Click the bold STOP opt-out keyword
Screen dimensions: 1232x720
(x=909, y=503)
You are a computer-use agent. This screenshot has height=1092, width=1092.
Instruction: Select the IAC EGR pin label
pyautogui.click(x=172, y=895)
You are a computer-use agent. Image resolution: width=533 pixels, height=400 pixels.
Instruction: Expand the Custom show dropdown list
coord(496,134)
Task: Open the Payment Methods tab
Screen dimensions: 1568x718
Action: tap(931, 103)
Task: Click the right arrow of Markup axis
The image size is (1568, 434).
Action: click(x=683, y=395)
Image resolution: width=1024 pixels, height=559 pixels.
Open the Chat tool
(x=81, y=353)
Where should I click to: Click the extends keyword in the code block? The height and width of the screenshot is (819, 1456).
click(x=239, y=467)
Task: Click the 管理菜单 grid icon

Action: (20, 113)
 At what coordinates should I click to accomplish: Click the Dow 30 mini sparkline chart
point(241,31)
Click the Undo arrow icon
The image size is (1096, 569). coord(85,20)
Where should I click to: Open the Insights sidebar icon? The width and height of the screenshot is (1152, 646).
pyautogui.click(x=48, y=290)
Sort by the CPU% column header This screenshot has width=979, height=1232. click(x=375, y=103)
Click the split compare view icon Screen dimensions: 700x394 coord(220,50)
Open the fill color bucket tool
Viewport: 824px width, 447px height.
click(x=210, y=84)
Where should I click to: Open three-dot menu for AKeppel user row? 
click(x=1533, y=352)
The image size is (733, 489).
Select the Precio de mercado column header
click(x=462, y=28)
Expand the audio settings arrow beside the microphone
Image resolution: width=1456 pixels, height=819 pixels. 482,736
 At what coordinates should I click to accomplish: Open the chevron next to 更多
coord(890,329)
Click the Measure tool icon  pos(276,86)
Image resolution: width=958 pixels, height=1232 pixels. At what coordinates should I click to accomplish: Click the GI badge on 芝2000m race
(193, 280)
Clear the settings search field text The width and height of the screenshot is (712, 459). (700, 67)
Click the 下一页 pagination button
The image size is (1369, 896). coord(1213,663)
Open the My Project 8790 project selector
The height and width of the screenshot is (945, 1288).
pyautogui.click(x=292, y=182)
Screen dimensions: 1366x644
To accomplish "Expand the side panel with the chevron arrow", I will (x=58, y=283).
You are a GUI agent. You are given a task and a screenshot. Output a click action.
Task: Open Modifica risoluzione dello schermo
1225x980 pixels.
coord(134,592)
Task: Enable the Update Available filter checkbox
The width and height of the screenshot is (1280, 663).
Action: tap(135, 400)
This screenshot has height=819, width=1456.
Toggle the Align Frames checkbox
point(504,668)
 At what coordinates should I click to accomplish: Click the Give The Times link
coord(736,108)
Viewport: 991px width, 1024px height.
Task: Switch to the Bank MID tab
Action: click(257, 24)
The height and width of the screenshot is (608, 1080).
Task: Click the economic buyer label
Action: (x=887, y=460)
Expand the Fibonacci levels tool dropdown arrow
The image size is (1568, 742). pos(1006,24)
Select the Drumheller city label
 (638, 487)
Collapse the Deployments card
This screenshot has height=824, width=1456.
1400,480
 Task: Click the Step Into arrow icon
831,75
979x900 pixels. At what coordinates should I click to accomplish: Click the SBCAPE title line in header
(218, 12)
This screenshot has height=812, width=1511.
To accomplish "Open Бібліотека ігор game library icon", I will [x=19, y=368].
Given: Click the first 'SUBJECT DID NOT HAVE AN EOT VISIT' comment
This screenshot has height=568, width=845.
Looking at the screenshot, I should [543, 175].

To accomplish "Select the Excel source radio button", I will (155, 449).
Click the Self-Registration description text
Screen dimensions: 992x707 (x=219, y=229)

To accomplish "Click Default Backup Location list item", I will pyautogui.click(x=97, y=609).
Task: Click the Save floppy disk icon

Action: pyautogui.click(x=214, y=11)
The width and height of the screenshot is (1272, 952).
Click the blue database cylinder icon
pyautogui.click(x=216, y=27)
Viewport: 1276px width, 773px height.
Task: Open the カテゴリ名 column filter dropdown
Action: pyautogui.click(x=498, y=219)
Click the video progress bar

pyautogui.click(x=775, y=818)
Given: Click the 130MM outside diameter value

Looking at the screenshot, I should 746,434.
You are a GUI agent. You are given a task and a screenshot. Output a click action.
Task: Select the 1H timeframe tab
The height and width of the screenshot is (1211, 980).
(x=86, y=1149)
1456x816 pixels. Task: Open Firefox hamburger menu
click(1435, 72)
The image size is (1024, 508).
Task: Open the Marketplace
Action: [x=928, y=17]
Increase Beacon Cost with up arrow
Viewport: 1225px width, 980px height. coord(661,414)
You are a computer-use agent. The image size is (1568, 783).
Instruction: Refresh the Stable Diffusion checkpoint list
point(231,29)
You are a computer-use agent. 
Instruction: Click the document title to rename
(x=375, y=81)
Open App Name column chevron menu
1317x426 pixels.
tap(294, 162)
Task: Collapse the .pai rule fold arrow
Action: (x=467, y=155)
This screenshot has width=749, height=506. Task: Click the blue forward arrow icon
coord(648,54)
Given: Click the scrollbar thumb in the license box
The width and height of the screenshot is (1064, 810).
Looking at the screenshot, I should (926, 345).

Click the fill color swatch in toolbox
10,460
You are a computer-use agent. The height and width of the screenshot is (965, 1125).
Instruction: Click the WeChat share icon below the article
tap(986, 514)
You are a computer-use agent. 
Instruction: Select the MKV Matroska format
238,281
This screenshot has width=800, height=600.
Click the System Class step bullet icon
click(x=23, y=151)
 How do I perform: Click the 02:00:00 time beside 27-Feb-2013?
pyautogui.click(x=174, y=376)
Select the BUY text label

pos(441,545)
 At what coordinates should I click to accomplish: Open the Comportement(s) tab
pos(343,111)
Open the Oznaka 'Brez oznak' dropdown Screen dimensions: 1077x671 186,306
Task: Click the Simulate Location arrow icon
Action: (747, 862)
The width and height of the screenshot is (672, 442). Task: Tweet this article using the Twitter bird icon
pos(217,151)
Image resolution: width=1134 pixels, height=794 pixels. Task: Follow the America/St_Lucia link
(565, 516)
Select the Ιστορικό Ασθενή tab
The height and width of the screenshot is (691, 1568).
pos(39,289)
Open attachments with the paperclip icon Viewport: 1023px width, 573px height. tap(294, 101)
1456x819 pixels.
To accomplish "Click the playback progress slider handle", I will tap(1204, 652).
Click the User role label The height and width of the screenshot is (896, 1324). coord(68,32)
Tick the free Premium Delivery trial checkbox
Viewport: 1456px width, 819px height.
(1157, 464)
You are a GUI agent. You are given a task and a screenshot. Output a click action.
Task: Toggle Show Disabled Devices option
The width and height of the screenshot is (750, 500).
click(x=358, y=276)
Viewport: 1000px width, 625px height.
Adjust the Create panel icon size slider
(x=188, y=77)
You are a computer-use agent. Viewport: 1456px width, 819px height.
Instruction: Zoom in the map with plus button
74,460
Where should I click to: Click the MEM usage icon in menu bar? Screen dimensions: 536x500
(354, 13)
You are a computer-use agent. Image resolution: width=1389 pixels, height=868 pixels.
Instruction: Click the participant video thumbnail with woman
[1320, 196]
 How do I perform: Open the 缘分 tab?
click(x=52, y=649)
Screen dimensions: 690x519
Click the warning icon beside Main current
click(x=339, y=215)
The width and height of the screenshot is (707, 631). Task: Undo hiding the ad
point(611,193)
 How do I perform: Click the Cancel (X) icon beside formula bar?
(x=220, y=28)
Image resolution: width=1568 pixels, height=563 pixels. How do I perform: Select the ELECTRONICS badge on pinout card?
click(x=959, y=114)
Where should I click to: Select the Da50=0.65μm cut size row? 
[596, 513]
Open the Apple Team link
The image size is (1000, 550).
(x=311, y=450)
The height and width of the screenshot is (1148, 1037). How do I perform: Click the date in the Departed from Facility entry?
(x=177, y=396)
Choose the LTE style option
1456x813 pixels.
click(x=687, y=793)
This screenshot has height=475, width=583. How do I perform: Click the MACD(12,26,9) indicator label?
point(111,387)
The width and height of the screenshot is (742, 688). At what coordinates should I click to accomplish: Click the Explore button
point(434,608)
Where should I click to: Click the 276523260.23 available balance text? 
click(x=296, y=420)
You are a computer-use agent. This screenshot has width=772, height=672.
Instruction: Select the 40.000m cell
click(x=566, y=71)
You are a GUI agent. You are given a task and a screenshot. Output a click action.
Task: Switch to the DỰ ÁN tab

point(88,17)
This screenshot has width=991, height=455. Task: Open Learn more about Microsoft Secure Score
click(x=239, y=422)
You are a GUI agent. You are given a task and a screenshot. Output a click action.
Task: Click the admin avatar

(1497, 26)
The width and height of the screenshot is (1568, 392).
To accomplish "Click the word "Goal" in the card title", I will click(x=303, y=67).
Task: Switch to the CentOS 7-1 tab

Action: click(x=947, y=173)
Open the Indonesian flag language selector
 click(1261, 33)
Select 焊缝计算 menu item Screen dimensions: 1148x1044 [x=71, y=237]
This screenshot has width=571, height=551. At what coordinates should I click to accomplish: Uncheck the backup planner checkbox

__WHAT TO DO__. Copy the material above word for word, from its first line through the line containing "point(241,31)", including both.

__COMPLETE OUTPUT__.
Click the bold STOP opt-out keyword
Screen dimensions: 1232x720
(x=909, y=503)
You are a computer-use agent. This screenshot has height=1092, width=1092.
Instruction: Select the IAC EGR pin label
pyautogui.click(x=172, y=895)
You are a computer-use agent. Image resolution: width=533 pixels, height=400 pixels.
Instruction: Expand the Custom show dropdown list
coord(496,134)
Task: Open the Payment Methods tab
Screen dimensions: 1568x718
Action: tap(931, 103)
Task: Click the right arrow of Markup axis
The image size is (1568, 434).
Action: click(x=683, y=395)
Image resolution: width=1024 pixels, height=559 pixels.
Open the Chat tool
(x=81, y=353)
Where should I click to: Click the extends keyword in the code block? The height and width of the screenshot is (819, 1456).
click(x=239, y=467)
Task: Click the 管理菜单 grid icon

Action: (20, 113)
 At what coordinates should I click to accomplish: Click the Dow 30 mini sparkline chart
point(241,31)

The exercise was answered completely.